PROPERTIES OF SODIC SOILS IMPROVED WHEN AMENDED WITH GYPSUM AND MUNICIPAL WASTE IN AN INCUBATION EXPERIMENT
Keywords:Gypsum, incubation, municipal waste, sodic soils
An incubation experiment was conducted under controlled conditions for 90 days to study the collaborative effect of gypsum and municipal solid waste compost (MSWC) on two soils varying in electrical conductivity (ECe) and sodium adsorption ratio (SAR). Treatments, (T0) control, (T1) 100% soil gypsum requirement (SGR), (T2) 75% SGR + 1.2 g MSWC kg-1 soil, (T3) 50% SGR + 2.5g MSWC kg-1 soil, (T4) 25% SGR + 3.8 g MSWC kg-1 soil and (T5) 5.0 g MSWC kg-1 soil, were mixed in soil-I (ECe: 25.7 dS m-1; SAR 48.2; sandy clay loam) and soil-II (ECe: 22.4 dS m-1; SAR 78.2; sandy loam) at the start of incubation. After 90 days of incubation, treatments significantly (P? 0.05) influenced ECe, SAR, bulk density (BD), tensile strength (TS) of aggregates and percent water stable aggregates (%WSA).

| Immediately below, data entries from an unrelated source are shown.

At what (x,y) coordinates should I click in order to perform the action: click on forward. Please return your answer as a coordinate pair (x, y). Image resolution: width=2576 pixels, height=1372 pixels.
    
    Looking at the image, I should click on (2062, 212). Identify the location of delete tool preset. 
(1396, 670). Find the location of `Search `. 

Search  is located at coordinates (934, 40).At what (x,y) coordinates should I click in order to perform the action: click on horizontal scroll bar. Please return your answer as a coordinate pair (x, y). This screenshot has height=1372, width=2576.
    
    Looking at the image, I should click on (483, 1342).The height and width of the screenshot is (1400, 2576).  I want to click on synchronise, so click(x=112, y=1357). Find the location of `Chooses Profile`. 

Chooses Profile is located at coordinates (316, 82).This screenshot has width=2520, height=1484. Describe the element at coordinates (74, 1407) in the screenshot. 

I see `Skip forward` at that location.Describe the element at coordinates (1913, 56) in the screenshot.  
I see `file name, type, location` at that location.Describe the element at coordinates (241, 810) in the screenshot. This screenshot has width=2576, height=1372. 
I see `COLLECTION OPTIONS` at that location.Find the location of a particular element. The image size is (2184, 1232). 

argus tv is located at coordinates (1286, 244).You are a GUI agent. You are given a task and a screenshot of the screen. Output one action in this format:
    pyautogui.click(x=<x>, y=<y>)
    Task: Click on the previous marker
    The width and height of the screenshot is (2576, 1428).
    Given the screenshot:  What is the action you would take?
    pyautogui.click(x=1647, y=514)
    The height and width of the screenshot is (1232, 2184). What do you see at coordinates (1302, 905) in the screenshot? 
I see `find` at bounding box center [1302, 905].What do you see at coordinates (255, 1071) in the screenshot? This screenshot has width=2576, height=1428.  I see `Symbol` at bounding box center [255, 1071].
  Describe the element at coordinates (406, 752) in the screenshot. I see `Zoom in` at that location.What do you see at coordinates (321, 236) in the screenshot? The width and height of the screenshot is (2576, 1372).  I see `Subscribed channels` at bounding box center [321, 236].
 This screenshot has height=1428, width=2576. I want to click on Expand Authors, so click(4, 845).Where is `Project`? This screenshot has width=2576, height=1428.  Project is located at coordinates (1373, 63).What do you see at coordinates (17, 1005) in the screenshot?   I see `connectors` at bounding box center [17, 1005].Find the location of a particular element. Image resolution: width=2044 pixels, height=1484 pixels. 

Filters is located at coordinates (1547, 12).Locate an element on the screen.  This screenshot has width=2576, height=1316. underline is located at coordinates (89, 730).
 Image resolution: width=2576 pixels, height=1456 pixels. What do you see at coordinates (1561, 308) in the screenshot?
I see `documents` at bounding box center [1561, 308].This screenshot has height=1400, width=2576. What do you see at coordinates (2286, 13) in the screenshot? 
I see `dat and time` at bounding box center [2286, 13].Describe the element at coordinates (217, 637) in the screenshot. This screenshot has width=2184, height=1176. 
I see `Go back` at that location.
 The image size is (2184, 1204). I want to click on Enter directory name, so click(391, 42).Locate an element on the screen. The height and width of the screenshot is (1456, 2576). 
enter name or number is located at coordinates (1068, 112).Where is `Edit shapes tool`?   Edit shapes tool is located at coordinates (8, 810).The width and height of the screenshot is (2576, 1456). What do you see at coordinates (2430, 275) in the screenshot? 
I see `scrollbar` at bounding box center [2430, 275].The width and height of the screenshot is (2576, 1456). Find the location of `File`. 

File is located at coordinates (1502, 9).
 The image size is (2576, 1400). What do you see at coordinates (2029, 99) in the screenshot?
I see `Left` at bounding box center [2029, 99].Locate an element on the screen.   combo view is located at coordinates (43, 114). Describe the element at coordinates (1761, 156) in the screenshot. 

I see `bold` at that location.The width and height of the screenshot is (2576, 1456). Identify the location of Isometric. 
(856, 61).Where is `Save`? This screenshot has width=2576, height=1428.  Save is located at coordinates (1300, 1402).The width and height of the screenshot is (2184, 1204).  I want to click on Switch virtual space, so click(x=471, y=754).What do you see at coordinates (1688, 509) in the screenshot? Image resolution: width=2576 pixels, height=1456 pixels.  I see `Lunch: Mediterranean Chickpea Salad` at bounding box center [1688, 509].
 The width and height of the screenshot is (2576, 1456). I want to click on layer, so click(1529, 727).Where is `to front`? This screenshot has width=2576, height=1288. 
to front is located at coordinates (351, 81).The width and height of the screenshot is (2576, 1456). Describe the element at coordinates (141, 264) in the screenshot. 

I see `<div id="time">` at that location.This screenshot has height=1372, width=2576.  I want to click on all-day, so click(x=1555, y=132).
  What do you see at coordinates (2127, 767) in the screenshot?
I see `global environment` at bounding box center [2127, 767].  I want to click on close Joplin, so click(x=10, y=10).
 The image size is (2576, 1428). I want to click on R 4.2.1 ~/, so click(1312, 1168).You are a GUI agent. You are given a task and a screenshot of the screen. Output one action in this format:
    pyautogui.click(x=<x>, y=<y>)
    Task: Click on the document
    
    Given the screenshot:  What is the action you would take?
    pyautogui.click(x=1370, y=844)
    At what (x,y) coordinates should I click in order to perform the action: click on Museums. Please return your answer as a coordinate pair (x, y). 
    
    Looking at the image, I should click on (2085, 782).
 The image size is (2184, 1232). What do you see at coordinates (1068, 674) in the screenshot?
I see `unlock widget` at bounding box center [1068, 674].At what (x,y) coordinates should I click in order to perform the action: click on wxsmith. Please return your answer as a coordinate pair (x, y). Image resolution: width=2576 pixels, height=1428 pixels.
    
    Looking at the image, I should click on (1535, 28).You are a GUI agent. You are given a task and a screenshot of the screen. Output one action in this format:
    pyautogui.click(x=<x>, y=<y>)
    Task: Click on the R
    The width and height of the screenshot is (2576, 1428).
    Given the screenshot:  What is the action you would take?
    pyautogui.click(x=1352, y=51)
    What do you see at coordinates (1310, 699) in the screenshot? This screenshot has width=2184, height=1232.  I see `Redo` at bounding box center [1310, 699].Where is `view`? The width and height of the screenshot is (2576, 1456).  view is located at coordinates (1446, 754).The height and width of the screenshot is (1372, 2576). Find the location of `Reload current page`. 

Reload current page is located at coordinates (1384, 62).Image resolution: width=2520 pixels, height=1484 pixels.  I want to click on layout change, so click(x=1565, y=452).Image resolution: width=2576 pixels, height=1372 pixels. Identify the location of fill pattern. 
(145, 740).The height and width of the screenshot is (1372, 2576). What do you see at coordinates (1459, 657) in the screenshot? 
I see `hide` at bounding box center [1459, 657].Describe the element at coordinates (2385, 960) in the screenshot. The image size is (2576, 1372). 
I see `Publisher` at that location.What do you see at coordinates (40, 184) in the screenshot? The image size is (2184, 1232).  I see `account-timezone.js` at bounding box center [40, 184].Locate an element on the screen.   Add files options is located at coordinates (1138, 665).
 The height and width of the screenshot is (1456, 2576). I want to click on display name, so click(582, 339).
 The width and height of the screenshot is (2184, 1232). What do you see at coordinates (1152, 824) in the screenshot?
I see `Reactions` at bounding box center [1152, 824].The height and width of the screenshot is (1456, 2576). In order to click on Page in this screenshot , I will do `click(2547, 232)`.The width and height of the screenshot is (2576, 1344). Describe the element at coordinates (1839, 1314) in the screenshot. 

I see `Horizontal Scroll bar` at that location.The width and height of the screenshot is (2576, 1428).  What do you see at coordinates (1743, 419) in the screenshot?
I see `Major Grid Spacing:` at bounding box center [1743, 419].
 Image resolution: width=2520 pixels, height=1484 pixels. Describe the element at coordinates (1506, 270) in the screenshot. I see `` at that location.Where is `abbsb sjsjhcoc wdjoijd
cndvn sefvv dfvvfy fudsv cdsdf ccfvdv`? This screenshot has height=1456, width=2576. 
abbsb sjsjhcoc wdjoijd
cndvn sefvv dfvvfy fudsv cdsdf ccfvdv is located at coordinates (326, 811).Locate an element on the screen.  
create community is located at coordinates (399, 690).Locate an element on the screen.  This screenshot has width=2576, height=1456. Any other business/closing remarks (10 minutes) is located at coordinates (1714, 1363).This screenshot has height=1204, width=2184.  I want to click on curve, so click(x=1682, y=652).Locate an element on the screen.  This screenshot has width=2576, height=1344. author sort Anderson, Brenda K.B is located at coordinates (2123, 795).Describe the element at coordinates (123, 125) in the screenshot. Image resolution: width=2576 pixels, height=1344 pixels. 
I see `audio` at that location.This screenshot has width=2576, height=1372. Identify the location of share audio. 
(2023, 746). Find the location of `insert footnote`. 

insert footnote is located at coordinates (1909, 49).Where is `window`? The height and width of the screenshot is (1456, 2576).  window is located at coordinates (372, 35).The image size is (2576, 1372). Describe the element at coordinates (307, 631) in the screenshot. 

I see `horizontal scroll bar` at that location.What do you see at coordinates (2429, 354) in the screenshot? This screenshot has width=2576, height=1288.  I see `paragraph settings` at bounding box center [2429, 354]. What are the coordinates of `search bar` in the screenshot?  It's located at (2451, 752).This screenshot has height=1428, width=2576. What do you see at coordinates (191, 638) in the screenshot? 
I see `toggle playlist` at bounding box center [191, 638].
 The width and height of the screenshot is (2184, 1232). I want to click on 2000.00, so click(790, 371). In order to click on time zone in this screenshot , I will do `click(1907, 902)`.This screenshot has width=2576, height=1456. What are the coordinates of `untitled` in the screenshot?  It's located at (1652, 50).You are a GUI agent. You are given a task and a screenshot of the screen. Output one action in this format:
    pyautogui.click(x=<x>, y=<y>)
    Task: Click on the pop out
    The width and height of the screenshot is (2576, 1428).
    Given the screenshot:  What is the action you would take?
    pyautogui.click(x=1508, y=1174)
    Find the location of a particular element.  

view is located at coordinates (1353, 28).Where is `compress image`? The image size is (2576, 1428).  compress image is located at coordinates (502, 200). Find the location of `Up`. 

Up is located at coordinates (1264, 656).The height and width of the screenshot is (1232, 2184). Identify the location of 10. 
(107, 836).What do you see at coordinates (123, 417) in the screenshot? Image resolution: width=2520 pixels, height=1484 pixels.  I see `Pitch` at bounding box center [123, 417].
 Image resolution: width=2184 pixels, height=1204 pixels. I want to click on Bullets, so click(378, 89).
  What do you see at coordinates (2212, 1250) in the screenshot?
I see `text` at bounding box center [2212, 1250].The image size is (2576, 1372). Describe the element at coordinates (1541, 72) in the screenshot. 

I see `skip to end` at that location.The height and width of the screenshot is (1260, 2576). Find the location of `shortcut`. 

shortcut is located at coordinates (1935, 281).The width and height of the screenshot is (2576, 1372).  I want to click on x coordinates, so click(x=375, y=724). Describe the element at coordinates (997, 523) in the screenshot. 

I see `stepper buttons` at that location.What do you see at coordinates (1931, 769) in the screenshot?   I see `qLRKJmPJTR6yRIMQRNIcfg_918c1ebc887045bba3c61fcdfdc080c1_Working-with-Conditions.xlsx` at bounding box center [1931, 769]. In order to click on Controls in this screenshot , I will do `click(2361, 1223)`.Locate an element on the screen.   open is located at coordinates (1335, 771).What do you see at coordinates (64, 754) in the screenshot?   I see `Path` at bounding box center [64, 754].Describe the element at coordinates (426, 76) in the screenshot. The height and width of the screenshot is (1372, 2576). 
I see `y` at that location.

There was 51 and 56%; 63 and 38%; 26 and 28% decrease in ECe, SAR, and bulk density over control treatment with T3 soil-I and soil-II, respectively. Similarly, organic matter content, porosity, aggregate stability and tensile strength were increased as compared with control. To measure CO2 release, soil samples with all the above mentioned treatments were separately incubated in enclosed jars for 60 day. Data relating to cumulative CO2 release indicated that C mineralization rate was higher in MSWC amended samples. Results of this experiment revealed that combined effect of organic and inorganic amendments improves the physical and chemical condition of salt-affected soil.